Burocrazia, la palla al piede


ROMA – Se c’era ancora chi nutriva dubbi, ecco la conferma. C’è anche la burocrazia tra le tante voci che contribuiscono a frenare lo sviluppo delle imprese italiane. Se infatti queste continuano a marciare a passo d’uomo rispetto alle loro sorelle europee e del resto del mondo, lo si deve in buona parte anche ai tanto deprecati adempimenti burocratici, che nello scorso anno nel nostro Paese sono stati superiori del 65,4 per cento rispetto alle media europea solo per quanto riguarda l’avvio di una nuova impresa. Ma non è tutto. Infatti, denuncia uno studio della Confartigianato realizzato su dati della Commissione Ue e Banca Mondiale, il gap con l’Europa sale al 62 per cento per le società di capitali e le ditte individuali e addirittura all’80 per cento nel caso in cui si volesse aprire una societa’ in nome collettivo.


I conti sono presto fatti: secondo lo studio, infatti, le 425.510 nuove imprese nate in Italia nello scorso anno hanno ‘bruciato’ in burocrazia 171 milioni di euro in piu’ rispetto alla media degli altri Paesi europei, pari ad un aggravio di 401,70 euro in più per ogni nuova singola azienda. La situazione non migliora poi se si volge lo sguardo ancora più lontano dai confini del Vecchio Continente.


A livello mondiale, ci ricorda un rapporto della Banca Mondiale che ha fotografato la situazione nel 2004, l’Italia occupa la 64/ma posizione per quanto riguarda ‘i costi di avvio di una nuova azienda in percentuale al reddito pro-capite’ (preceduta dalla Danimarca, risultata essere la più efficiente, ma anche da Mongolia, Indonesia, Marocco e Costa Rica); il 40/mo per ‘numero di procedure’ (che vede al primo posto l’Australia, seguita però prima dell’Italia anche da Libano, Portorico, Giamaica e Etiopia); e, finalmente, ‘solo’ al 17/mo per la voce ‘Tempo’ (ambito anche in questo caso guidato dall’Australia, nel quale Pakistan, Panama e Singapore riescono a fare meglio di noi).


Sottolinea quindi la Confartigianato, a costi elevati non sembra corrispondere comunque una semplificazione per numero e durata delle procedure.
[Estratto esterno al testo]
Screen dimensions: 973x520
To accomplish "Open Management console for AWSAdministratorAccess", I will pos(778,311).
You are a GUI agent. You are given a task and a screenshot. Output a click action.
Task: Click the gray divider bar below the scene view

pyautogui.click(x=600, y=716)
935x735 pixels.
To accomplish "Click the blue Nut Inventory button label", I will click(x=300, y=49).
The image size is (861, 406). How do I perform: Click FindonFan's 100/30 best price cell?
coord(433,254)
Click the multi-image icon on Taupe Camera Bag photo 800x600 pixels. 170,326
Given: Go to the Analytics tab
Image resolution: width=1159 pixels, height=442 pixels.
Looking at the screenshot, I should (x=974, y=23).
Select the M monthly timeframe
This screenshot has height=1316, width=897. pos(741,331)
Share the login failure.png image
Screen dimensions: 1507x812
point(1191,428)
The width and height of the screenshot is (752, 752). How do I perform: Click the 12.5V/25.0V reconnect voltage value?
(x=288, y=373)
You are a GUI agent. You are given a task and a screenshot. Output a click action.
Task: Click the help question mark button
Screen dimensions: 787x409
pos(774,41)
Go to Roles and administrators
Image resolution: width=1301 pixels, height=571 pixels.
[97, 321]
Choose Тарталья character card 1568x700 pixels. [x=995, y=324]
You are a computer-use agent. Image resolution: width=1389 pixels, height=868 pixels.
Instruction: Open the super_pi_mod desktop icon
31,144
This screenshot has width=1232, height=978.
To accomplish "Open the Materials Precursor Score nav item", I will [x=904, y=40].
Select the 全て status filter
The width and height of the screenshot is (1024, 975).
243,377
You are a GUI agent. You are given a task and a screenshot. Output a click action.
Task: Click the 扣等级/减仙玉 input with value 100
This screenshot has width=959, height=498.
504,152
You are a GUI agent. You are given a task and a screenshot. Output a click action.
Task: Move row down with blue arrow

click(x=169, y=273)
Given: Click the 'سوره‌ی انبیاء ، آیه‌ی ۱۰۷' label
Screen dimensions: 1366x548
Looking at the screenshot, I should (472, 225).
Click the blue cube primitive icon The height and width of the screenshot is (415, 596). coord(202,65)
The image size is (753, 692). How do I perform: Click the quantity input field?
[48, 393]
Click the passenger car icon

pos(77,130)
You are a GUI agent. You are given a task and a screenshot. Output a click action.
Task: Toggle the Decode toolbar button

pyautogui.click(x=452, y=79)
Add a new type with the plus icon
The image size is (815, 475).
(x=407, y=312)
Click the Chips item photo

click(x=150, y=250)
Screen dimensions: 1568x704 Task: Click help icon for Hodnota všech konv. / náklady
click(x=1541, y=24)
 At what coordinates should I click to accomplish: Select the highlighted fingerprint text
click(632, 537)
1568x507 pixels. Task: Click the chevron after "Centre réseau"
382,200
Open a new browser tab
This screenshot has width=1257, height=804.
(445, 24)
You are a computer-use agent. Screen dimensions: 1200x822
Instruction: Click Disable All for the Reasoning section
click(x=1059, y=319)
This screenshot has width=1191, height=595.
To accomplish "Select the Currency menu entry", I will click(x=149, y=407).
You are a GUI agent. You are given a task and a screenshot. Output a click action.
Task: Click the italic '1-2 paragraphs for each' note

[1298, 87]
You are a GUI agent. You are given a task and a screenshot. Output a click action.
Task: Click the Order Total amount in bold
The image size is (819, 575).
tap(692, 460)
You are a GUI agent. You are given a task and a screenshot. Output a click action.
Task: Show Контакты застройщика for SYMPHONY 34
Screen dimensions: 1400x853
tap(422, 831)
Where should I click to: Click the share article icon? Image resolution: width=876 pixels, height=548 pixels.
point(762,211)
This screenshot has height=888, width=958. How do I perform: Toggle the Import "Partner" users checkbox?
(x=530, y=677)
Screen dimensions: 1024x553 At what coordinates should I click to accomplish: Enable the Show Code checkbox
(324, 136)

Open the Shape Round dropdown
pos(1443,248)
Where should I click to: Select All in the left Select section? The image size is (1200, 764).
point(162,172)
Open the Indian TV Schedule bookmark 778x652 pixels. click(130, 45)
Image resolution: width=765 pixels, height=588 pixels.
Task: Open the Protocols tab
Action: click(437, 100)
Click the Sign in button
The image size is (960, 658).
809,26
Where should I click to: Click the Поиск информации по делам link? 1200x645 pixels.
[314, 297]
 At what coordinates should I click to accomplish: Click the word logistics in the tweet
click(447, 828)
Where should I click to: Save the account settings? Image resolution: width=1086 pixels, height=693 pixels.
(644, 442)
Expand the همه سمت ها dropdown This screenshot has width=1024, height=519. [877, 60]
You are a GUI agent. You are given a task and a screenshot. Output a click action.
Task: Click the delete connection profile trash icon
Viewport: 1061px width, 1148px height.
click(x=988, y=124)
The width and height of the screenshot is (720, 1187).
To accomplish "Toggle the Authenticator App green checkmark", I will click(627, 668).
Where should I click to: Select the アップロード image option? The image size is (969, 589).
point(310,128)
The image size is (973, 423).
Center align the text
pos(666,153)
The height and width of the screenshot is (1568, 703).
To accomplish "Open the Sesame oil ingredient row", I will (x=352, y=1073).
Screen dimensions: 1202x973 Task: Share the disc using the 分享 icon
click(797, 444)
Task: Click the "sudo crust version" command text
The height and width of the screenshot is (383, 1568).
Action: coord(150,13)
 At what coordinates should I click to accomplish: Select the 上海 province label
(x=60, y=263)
Ma, denuncia ancora l’organizzazione artigiana, anche nel caso in cui un’impresa italiana riuscisse a superare indenne il percorso ad ostacoli per completare la propria fase di start-up, rimarrebbero ancora insolute le risposte sul rispetto dei contratti, anch’essi caratterizzati da tempi lunghi e procedure complesse.


Per ‘il rispetto dei tempi contrattuali’, evidenzia ancora lo studio, l’Italia occupa infatti niente di meno che la 119/ma posizione a livello mondiale, con 645 giorni necessari alla procedura per tutelarne uno di tipo commerciale. Il che significa: più del doppio rispetto ad Argentina e Messico e addirittura 6 volte tanto rispetto a Ghana e Uganda.


Leggermente migliore invece il capitolo del ‘numero delle procedure’, che ci vede al 13/mo posto; decisamente sconsolante invece il numero in graduatoria occupato per quanto riguarda la voce ‘complessita’ della procedura’: 84/mo, dietro a Nepal, Togo e Niger, con un indice di complessità doppio rispetto a Zambia e Ghana.